* **PROMPT**:
Look through the records that follow. Copy every line containing the word "alert".

_ _ _ _ _ _ _

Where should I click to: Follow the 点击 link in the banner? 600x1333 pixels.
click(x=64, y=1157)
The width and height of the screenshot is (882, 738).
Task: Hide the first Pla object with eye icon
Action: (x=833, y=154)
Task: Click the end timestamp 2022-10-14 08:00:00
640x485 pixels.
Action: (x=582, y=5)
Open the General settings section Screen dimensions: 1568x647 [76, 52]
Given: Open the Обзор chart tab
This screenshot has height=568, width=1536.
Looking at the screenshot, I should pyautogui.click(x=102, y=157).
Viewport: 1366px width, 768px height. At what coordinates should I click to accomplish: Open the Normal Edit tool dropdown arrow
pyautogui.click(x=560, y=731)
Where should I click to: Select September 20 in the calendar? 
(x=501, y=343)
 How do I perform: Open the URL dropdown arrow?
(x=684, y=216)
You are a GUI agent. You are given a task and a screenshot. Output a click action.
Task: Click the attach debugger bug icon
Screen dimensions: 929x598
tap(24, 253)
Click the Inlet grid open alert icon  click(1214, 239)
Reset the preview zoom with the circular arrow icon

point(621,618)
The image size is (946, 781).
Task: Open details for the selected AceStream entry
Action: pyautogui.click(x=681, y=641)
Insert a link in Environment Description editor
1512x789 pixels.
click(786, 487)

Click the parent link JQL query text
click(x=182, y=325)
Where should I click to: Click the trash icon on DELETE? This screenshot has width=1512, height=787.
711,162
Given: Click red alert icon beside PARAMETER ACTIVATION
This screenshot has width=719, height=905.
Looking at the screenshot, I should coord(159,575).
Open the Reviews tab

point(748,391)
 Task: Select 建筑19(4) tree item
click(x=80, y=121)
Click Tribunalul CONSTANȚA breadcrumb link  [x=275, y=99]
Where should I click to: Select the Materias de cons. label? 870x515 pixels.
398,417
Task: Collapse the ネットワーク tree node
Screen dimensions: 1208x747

_ _ _ _ _ _ _

* **ANSWER BELOW**:
Click the Inlet grid open alert icon  click(1214, 239)
Given: Click red alert icon beside PARAMETER ACTIVATION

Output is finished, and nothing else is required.